Sculpted late in his career, the bust's grand nature, with its dramatic drapery and regal nature can be seen as a continuation of the bust Bernini executed for Francesco I D’Este.

Despite not being an actual military commander, Bernini conceived of Louis in armour, drawing on notions of heroic kings such as Alexander the Great. Though a small man, Louis is figured as a stately character, fusing grandeur with a rich elegance of spirit. The drapery suggests the movement of wind, but also demonstrates the ability of the king to overcome such earthly distractions - he stares in to the distance, perhaps as if giving a military commands, turning his face against the direction the wind is blowing. Bernini may also have explored concept of Louis as the Sun King in the portrait, relating the king's hair to sunbeams and the drapery as passing clouds.

Yet the idealisation of the king as a great emperor was also grounded in reality. It was a feature of Bernini's sculpture that he could combine abstract notions such as grandeur and nobility with precise individual characteristics of the sitter. Bernini paid careful attention to and played with the hair, eyes, nose forehead, and the clothing of Louis making subtle adjustments that allowed Bernini to give the appearance of the individual sitter, being without it being a slavish copy or a lifeless abstraction.

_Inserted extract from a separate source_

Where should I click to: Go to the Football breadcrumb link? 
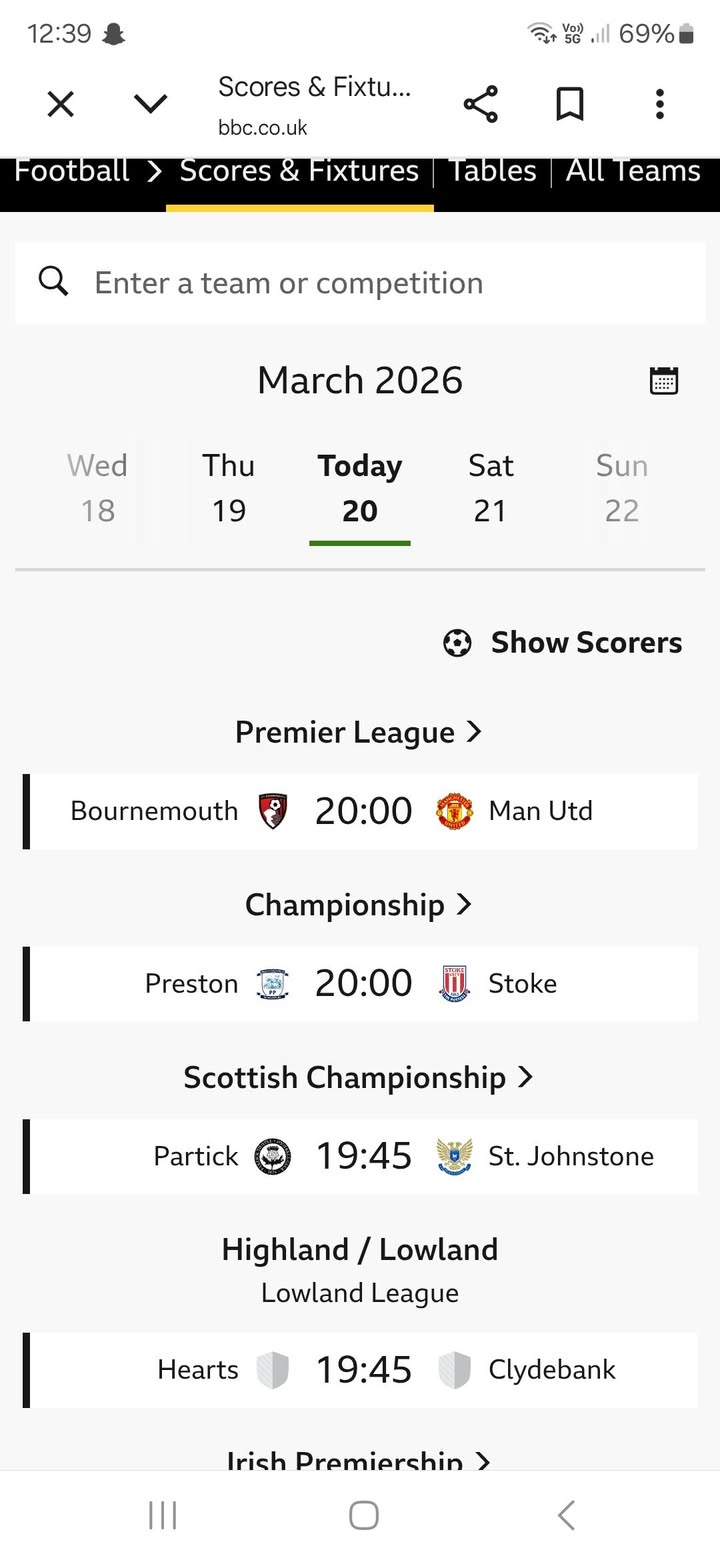click(x=72, y=171)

To strengthen the military grandeur of the bust, Bernini designed a large globe to act as a pedestal for the bust, thus giving the appearance that the entire world was a platform for Louis's majesty. Bernini also intended such a pedestal to raise the overall height of the artwork, so that the artwork would sit above and be out of touch of the spectator. However, this was never completed and the bust was moved from its position in the Louvre palace to the Palace of Versailles in 1680s, where it still remains now.

==Immediate Reception==
Despite the carping of French critics at the court of Louis XIV, the bust was immediately considered a success, as the number of reproductions testifies. A mould of the bust was made in 1666; by 1669 at least seven plaster casts had been created. An early bronze version was taken to Quebec, Canada but is now lost. The only other early copy in bronze is in the National Gallery of Art in Washington.